Crossing
I thought, ‘this is wrong,’ but I followed her anyway. I was heading to Danielle’s, for fuck’s sake, but here I was, making a left down to the wharf and onto the ferry. Where was it going? No idea. Did I have a ticket? Well, no.
“They’re the ones with lightning,” I said from the seat behind. Her hair looked like it hadn’t been long off a pillow.
“Yep,” she said, staring through the window of fresh droplets, out to the storm following us.
“Fry us where we sit.”
I was remembering a story some guy told me about finding a body hit by lightning, fried in the driver’s seat of a Dodge pickup.
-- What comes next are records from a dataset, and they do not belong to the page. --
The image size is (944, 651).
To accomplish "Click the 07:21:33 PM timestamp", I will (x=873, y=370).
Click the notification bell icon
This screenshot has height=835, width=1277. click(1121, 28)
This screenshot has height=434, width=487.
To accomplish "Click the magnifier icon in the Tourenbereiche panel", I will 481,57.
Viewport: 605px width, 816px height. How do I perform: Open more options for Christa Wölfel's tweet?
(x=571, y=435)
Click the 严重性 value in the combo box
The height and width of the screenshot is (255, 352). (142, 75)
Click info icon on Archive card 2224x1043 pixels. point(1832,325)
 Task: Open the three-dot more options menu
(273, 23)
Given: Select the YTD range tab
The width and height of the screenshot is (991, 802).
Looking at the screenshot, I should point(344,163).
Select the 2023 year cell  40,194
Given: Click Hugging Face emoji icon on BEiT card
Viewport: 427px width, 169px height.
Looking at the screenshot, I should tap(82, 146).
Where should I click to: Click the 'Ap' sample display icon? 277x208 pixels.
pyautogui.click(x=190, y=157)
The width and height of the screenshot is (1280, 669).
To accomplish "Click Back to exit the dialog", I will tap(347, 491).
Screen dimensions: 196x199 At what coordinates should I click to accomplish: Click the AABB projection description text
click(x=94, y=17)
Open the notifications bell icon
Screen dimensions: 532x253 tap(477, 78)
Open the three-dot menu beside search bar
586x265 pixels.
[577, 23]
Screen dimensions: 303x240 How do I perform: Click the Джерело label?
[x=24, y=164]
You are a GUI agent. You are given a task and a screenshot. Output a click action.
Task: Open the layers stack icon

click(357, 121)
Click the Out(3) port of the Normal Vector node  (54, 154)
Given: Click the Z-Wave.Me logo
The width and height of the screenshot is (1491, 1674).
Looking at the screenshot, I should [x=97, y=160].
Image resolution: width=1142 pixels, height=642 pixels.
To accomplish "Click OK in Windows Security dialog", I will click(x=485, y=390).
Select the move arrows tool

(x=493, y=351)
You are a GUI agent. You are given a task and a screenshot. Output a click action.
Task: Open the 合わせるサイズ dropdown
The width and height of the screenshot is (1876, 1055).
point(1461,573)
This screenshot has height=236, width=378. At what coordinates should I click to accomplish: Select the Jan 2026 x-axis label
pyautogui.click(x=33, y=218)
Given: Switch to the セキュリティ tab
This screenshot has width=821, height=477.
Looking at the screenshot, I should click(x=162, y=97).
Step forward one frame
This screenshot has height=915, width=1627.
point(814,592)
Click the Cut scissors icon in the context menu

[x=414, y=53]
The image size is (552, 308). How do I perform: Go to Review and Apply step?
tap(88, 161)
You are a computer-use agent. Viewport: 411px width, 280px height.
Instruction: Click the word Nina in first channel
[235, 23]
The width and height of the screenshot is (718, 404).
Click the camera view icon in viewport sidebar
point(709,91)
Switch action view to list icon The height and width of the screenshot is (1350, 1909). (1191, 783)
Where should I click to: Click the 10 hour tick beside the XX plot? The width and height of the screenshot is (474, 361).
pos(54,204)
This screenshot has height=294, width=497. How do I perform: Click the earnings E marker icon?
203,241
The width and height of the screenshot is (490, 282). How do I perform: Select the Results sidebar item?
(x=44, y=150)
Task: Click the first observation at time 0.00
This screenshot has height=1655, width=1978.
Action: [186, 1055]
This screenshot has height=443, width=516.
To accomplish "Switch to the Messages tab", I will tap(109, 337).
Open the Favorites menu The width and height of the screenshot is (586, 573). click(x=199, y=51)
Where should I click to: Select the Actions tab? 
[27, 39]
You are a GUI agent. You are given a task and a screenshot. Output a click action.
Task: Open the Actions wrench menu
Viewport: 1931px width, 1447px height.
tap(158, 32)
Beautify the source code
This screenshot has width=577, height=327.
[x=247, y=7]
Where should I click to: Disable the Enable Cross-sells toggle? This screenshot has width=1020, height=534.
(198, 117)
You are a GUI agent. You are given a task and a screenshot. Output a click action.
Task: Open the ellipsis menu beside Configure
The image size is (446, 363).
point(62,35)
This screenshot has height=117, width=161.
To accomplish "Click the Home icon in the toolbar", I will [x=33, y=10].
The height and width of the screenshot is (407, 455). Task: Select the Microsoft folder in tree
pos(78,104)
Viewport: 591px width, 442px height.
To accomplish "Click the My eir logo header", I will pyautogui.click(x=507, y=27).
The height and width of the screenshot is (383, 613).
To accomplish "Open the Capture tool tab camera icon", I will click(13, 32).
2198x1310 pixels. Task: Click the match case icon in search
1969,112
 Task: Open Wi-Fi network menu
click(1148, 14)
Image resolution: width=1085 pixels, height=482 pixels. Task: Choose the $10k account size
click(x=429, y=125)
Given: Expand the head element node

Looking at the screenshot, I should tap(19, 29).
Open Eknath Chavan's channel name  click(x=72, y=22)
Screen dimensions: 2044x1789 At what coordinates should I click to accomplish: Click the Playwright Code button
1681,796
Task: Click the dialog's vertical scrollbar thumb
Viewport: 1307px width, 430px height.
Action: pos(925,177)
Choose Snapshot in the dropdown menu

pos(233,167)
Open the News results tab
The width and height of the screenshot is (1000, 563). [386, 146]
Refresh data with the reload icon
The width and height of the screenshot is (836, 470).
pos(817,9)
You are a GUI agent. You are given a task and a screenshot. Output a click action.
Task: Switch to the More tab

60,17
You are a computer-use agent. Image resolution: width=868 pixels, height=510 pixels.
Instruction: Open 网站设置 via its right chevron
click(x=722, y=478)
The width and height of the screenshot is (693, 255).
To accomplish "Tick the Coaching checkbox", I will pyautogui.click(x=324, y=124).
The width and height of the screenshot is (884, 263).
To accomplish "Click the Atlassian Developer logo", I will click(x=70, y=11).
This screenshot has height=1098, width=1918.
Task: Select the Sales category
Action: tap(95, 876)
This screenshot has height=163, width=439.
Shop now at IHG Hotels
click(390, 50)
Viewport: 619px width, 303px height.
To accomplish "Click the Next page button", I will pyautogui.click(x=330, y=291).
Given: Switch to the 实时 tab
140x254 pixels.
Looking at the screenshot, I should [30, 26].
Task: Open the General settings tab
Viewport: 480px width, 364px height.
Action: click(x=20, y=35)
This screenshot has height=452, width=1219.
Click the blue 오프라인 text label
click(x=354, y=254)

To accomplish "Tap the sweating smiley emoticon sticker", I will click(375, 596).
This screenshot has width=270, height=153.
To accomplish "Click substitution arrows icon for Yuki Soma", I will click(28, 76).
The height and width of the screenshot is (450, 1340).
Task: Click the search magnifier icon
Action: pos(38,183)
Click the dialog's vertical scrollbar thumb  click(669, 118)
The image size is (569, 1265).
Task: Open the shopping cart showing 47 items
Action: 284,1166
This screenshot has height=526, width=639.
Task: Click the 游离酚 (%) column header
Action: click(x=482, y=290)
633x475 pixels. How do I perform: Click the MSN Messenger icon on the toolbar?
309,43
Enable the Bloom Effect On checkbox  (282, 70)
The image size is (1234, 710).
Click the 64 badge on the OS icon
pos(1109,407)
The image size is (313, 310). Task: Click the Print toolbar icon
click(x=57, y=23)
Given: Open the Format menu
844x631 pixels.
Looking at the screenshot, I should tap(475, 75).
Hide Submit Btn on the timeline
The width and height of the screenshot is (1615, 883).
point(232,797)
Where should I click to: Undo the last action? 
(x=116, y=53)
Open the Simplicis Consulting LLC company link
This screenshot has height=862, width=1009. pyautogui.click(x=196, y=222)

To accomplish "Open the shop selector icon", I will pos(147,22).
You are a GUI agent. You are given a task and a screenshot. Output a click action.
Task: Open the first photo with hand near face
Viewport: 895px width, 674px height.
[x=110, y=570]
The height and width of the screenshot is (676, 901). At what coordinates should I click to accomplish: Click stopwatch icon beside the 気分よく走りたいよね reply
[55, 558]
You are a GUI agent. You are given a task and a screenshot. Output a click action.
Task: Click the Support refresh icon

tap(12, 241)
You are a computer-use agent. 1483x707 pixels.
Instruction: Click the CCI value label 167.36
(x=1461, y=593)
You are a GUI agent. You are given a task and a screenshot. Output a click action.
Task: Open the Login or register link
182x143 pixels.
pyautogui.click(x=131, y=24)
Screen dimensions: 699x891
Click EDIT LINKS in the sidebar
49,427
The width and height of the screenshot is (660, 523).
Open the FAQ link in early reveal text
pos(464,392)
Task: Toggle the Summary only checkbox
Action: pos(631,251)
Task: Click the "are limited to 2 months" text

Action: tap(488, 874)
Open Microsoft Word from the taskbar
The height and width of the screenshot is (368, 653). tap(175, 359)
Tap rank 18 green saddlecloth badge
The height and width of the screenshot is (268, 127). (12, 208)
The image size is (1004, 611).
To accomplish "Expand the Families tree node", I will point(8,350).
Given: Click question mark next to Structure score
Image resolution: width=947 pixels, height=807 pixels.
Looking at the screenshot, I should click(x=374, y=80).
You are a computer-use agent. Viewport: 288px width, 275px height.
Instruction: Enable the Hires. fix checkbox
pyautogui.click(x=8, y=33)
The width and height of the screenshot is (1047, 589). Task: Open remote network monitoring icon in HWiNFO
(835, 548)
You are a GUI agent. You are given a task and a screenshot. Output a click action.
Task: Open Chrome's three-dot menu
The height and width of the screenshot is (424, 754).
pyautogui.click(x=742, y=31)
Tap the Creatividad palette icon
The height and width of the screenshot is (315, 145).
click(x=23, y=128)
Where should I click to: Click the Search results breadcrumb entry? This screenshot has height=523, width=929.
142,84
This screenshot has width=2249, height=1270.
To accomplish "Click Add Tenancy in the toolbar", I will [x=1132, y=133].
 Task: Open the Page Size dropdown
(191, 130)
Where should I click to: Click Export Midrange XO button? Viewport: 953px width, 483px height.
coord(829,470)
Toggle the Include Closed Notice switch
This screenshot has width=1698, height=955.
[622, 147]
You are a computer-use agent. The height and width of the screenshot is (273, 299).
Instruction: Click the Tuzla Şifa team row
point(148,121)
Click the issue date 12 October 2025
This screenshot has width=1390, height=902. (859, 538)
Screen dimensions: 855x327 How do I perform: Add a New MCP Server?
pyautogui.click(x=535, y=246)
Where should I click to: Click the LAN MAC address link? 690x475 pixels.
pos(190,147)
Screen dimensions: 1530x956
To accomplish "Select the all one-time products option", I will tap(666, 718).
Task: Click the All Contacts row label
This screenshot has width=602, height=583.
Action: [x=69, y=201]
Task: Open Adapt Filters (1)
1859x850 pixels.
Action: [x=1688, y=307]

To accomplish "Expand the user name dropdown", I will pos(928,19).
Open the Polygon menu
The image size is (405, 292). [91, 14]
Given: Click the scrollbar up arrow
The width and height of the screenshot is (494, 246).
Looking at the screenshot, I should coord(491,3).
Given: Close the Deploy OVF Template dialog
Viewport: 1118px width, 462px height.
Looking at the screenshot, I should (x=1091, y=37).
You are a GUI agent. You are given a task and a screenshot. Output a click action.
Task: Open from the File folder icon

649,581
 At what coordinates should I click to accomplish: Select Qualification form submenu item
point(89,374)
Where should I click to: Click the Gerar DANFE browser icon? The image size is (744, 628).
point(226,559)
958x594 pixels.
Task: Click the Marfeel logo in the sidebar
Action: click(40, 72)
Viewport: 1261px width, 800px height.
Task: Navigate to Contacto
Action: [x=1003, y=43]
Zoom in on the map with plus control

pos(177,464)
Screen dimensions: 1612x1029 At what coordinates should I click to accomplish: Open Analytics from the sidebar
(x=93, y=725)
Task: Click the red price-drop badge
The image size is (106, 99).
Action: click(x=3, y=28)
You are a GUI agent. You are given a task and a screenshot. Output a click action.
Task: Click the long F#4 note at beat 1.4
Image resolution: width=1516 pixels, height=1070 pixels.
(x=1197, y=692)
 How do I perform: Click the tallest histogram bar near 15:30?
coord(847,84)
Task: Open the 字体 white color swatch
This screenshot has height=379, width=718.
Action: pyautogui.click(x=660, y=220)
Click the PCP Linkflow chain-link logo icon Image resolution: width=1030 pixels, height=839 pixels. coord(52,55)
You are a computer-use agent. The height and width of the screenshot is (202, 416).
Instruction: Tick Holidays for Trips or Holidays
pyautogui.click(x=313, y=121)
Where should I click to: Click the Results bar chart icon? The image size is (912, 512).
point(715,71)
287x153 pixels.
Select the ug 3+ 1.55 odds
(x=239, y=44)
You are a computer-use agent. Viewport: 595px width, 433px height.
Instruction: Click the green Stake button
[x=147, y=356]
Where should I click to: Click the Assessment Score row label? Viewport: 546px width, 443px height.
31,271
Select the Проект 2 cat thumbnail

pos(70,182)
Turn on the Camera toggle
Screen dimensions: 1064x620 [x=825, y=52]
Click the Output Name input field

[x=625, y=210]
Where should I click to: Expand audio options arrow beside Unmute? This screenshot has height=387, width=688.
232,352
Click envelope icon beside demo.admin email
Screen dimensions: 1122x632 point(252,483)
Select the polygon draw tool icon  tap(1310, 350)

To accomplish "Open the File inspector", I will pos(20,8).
He said the skin had melted into the seat. A decent wave smacked us high and sideways. I felt the beer in my gut do the same.
“We’ll outrun it,” she said tapping a smoke on the window ledge. “It’s you I’m not so sure about.”
She suddenly stood, shimmied sideways out of the seat, and headed down the gangway. The ferry was really lurching now, but she felt no need to steady herself on the seats as she passed, like the horizon was hard wired into her or something.
She slid open the iron door and was gone. I could just see her through the glass, up there on the deck in that feral southerly, her hair, dress, coat, everything mixed up in a spinning mess.
I wanted to follow, tell her be careful, warn her of rogue waves, save her, but thought better of it.
Some storms are no place for strangers.